By Associated Press - Saturday, December 30, 2017

RALEIGH, N.C. (AP) - North Carolina’s capital city is ready for its annual acorn drop to usher in the New Year after a city crew had its own accidental acorn drop about 10 days early.

Artist David Benson designed the acorn for Raleigh in 1991. He has been rushing to repair it since a city crew dropped it a few days before Christmas while taking it for a cleaning.

Benson says it took about 60 hours to repair the giant acorn for the First Night Raleigh celebration.

“Put some new panels on it. Did some other stuff - cleaned it up, straightened it out. It was flat on one side. I’ve been on a crunch the last two weeks,” Benson told WTVD-TV .

The acorn is ready to drop twice - first at 7 p.m. New Year’s Eve for a children’s celebration and again at the stroke of midnight to ring in 2018.

The acorn has been dropping since 1992 in Raleigh as a nod to the city’s nickname as The City of Oaks.

The giant acorn isn’t the only oddity heading down a pole in North Carolina as 2017 turns to 2018.

In Mount Olive, home to the giant factory that makes the pickles named for the town, a 3-foot glowing pickle will slide down a flagpole at 7 p.m. Sunday as part of New Year’s festivities.

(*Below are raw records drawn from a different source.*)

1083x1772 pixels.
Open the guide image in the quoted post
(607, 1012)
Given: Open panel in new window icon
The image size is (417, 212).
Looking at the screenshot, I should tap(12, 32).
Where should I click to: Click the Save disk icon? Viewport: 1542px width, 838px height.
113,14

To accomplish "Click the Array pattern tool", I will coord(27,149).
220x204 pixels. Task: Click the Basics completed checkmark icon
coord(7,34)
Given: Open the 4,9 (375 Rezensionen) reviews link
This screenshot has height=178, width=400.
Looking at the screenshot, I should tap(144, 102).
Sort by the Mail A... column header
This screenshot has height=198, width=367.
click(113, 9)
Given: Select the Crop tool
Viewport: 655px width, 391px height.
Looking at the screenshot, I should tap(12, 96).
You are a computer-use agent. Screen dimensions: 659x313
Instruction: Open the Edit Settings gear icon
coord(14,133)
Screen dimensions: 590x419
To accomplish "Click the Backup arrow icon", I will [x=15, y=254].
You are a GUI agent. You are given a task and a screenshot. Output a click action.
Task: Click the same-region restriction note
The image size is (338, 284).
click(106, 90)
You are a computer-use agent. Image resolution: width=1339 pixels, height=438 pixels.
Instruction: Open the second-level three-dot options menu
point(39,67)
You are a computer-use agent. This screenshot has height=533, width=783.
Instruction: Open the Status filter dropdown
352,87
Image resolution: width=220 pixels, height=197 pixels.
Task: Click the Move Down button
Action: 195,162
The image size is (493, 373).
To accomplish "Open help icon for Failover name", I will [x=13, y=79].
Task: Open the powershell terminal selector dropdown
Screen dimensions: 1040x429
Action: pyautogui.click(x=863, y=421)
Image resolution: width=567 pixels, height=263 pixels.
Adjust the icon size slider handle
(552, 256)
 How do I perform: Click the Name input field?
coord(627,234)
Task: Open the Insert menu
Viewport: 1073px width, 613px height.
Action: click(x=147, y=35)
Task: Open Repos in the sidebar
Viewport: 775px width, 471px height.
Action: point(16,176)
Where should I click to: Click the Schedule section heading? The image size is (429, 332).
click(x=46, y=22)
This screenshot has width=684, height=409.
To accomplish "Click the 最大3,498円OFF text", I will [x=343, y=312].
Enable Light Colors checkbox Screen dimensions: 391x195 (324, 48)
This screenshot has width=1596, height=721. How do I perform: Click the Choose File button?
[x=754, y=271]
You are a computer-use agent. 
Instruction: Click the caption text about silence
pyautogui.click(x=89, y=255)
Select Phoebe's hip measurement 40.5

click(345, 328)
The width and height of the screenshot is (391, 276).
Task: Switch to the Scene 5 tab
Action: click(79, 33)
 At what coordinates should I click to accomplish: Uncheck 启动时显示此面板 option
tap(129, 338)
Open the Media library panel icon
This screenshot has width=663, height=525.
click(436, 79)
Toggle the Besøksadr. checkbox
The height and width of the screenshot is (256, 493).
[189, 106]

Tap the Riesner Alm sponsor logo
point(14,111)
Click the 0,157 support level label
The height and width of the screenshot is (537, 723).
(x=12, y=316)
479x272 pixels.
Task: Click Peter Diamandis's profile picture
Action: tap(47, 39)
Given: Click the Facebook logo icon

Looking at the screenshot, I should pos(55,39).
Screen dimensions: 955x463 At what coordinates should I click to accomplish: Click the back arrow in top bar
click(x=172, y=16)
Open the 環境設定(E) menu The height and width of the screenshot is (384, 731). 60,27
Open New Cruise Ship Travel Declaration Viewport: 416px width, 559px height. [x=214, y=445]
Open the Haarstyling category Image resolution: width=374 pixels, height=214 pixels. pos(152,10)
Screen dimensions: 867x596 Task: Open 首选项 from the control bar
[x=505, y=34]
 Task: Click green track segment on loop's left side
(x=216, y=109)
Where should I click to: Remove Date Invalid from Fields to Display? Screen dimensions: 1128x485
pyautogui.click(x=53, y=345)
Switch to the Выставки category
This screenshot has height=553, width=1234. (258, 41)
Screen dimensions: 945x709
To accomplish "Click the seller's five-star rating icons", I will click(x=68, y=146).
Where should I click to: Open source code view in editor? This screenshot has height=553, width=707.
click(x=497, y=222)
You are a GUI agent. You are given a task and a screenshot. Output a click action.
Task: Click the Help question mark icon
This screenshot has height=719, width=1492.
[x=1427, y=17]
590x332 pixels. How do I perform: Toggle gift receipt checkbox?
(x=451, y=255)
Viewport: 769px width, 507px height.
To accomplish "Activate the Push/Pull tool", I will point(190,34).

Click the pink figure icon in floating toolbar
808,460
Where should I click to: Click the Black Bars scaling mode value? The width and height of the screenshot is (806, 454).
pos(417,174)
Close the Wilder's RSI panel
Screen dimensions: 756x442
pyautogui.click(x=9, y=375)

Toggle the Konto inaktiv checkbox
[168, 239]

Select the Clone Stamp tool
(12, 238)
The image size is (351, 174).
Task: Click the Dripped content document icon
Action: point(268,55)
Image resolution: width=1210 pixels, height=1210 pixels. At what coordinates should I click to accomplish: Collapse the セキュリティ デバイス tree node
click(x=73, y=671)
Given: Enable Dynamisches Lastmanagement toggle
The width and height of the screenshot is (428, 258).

Organizers of the pickle drop point out 7 p.m. in Mount Olive is midnight Greenwich Mean Time in the United Kingdom, which is traditionally the time that sets the standard for other time zones.

The organizers said the family friendly time also let everyone go home and get to bed before midnight on the East Coast.

Also, in Brasstown, Clay Logan’s website said he will again slowly drop a possum in a box to mark the New Year at the site of his now closed convenience store in the North Carolina mountains.

Logan fought with the People for the Ethical Treatment of Animals about the drop over several New Year’s Eves. But he was able to obtain permits and continue his tradition.

“Note: The opossum is not actually ’dropped”,’ it is lowered with great care,” reads a note on Logan’s website. “We treat our little friend with respect, hold him in awe, and do not inflict any injury or traumatize God’s creature of the night.”